Intensity of items in the /b/-/p/ series varied within 2.7 dB, and all items in the /d/-/t/ series varied within 1 dB; overall RMS intensity was affected by VOT step because lower-intensity aspiration noise progressively replaced higher-intensity phonated vowel onsets. Volume was calibrated such that the endpoint “voiced” stimulus of each series in the optimal (full-spectrum, in quiet) condition was 65 dBA.

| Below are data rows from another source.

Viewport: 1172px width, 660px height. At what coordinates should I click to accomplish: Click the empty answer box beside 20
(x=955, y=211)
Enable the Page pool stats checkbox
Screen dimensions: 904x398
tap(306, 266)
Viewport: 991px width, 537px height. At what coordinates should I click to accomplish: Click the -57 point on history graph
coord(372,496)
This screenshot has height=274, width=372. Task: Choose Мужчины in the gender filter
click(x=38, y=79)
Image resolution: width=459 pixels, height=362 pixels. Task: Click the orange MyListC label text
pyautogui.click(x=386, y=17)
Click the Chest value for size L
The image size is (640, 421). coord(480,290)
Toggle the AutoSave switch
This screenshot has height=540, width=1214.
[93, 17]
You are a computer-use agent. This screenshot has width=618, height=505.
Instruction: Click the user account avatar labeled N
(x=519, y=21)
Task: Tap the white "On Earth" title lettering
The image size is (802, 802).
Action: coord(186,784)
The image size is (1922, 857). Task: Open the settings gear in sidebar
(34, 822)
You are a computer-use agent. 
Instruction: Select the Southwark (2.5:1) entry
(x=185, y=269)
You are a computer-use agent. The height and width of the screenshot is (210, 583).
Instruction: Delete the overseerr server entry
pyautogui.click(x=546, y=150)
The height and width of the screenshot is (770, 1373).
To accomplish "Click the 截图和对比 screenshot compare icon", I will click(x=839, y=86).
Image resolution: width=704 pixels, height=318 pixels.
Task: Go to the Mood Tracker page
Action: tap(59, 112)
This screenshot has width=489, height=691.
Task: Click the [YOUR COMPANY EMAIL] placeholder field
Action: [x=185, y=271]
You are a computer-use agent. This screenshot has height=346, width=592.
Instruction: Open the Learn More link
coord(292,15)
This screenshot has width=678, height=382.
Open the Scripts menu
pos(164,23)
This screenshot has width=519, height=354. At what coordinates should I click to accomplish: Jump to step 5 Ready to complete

The F0 contour of each stimulus was manipulated using the pitch synchronous overlap-add (PSOLA) method in Praat (Boersma & Weenik, 2011). Steps in the F0 continuum were interpolated in 8 steps along a log scale ranging from 94 – 142 Hz, which reflects the general range for male speech indicated by previous work (Ohde, 1984; Abramson & Lisker, 1985; Whalen et al., 1993). F0 was kept steady over the first two pitch periods of the vowel, and fell (or rose) linearly until returning to the original contour at the 100 ms point in the vowel (the time indicated by Hombert, 1975). Following the 100 ms timepoint, all F0 contours were equal within each continuum.
Masking Noise
Speech-shaped noise (SSN) was extracted offline from the iCAST program (Fu, 2006). Its spectrum was strongest in the 200–600 Hz region, and decreased by roughly 6 dB per octave (see Figure 2). This noise was chosen to reflect the long-term average spectrum (LTAS) of conversational speech rather than the LTAS of our stimuli (the presence of only one vowel in our stimuli would yield a LTAS of only very limited utility with regard to everyday experience). Stimulus timing within the noise was roved so that there was 280–360 ms of noise before the stimulus and 380–450 ms of noise after the stimulus. To present varying signal-to-noise ratios (SNRs), noise levels varied while speech signals were kept at constant amplitude within each condition. Noise levels were set relative to the vowel onset so that SNR was not affected by intensity differences stemming from VOT continuum steps or by syllable type (stop-final or nasal-final). As most studies do not reference one particular point in a syllable to calculate SNR, caution is encouraged when comparing SNR levels in the current study to those from other publications. For example, the SNR at vowel onset for “Pete” is roughly 4 dB greater than that calculated from the entire word, resulting in greater masking to reach equivalent SNR.
Low-Pass Filtering
Stimuli were low-pass filtered using the Hann band filter function in Praat (Boersma & Weenik, 2011), illustrated by the filter responses in Figure 1. Cutoff frequencies of 4 kHz, 2 kHz and 1 kHz were used to investigate various degrees of residual acoustic information. Filtering was done after the addition of background noise, to model the order of signal degradations encountered by a listener with hearing impairment. Therefore, the level of noise (and hence the overall signal) for conditions at poorer SNRs was more intense than those at better SNRs, and signals with higher LPF cutoffs were more intense that those with lower LPF cutoffs. It should be noted that while the vowels and final consonants in all speech stimuli were degraded by the masking noise and filtering, these segments were already identified by the visual word choices.
Conditions
The levels of low-pass filtering and SNR in this experiment were chosen to measure specific effects highlighted below in Table 1.
Table 1.
Initial exploration of bandwidth and noise effects | ||||
Bandwidth | Full | 1000 Hz | Full | 1000 Hz |
SNR | Quiet | Quiet | 0 dB | 0 dB |
Effect of bandwidth in 0 dB SNR noise | ||||
Bandwidth | Full | 4000 Hz | 2000 Hz | 1000 Hz |
SNR | 0 dB | 0 dB | 0 dB | 0 dB |
Effect of SNR with 1000 Hz low-pass filter | ||||
Bandwidth | 1000 Hz | 1000 Hz | 1000 Hz | 1000 Hz |
SNR | Quiet | +10 dB | +5 dB | 0 dB |
Note: Rows are organized by the specific purpose of comparison, stated in italic text. Note that the 1000 Hz, 0 dB SNR condition is present in all three rows.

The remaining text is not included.